Arctic front # 3 had just come in, so the next day was used to rest up; the low was an icy 19*. Being the coldest day of the year, my old Ford’s choke heater gave up the ghost the next day on the way home from a church service. It ran, but horribly. A simple fix thank goodness…
The front door regulators will be installed this coming spring.
The spring tab stuck out to far and the reg would not mount flat. And even if it did, the arm roller was about ½” away from the glass channel! The manufacturer of the kit, Auto City Classics, looked at some pictures and verified the kit “was” for my year and body style… I wonder if my car was built with the wrong quarters?? I think they are selling a one-size-and-style-fits-all” kit.
Here is the new electric quarter regulator and my old crank unit…
I pondered on my current choices: Return this kit and “try” a different kit with late style wiring, or just buy replacement electric regs and make my own wiring harness, or hunt aimlessly for months through select, distant junkyards that abide by the ”new” rules, or go back to the old cranks?
I did like the wiring harness of this kit and the fact it works with the old factory-type switches. I already had it installed except for in the front doors. I had the switches already…
A few days later, I decided it would take less time and effort to just make this ACC kit work for me.
On a 65* Saturday in between some 20* days, I spent a good 8 hours installing the rear quarter regulators.
I found that using spacers between the reg and the sheet metal would be the easiest; I did not want to do arm bending. So using some scrap ½” and 3/8” aluminum bar stock, I made up eight 1” square spacers and drilled them with ¼” holes for the bolts…
For the left regulator, I ended up using three ½” spacers and one 3/8” spacer. The latter was used at the top front position.
For test power, I connected a 6amp battery charger to the window harness to limit current through the motors during installation. This helped to prevent severe injury, should my fingers get in the wrong place, AND it helped to point out binding spots easier. I installed the switches into the hanging wiring but had to cover the exposed terminals. During installation, I checked for binding each step of the way and this spacer setup seemed to work well. The only other thing to do was to adjust the down-stops to accommodate the different sized reg arms.

• **INFORMATION PROVIDED**:
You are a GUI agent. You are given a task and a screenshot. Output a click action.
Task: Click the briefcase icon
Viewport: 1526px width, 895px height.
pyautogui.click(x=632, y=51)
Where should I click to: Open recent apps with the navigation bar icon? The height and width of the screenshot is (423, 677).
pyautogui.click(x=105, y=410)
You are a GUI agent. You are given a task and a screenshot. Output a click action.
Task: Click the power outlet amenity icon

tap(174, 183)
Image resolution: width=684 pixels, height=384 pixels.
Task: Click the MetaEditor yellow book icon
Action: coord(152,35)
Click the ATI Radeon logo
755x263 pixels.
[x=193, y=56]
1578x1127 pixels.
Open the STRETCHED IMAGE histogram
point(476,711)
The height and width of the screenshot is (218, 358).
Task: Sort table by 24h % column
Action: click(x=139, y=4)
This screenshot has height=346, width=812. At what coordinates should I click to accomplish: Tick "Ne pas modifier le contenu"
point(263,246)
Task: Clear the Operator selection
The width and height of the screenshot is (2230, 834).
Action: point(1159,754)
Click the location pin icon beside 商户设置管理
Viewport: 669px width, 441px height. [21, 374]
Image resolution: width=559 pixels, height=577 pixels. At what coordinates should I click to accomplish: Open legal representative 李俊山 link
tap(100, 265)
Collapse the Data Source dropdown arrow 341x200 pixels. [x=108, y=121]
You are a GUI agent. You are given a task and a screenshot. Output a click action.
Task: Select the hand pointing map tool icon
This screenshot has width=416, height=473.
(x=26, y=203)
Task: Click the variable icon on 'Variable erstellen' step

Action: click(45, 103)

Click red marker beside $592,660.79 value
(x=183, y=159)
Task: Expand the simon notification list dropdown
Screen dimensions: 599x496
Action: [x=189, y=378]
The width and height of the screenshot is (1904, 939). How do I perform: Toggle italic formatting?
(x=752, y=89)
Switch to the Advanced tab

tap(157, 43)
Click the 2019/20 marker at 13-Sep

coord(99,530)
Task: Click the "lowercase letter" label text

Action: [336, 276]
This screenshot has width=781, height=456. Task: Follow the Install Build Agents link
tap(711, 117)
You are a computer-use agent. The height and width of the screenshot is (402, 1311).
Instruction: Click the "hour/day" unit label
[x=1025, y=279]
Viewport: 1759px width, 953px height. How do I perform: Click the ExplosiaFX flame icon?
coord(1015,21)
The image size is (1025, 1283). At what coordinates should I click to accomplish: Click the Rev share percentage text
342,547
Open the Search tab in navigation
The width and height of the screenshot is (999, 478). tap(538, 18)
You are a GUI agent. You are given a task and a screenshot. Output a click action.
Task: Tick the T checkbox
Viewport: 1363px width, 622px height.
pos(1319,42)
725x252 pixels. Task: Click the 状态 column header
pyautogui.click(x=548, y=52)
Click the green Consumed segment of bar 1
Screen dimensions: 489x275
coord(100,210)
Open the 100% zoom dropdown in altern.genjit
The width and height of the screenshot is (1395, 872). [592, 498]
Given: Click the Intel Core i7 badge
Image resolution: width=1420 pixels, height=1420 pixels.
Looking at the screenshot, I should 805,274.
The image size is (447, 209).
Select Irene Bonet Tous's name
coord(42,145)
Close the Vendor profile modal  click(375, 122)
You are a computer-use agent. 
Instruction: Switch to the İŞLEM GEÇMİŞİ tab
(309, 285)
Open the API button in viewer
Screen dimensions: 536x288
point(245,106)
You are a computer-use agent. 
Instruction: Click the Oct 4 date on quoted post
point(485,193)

• **PROBLEM DETAILS**:
In the window regulator account, why was a 6amp battery charger used for test power during installation? Answer in one to three sentences. The material above has no connection to the window regulator account.

• **TASK SOLUTION**:
The charger limited the current flowing through the motors during installation. That helped prevent severe injury if fingers got in the wrong place, and it made binding spots easier to find.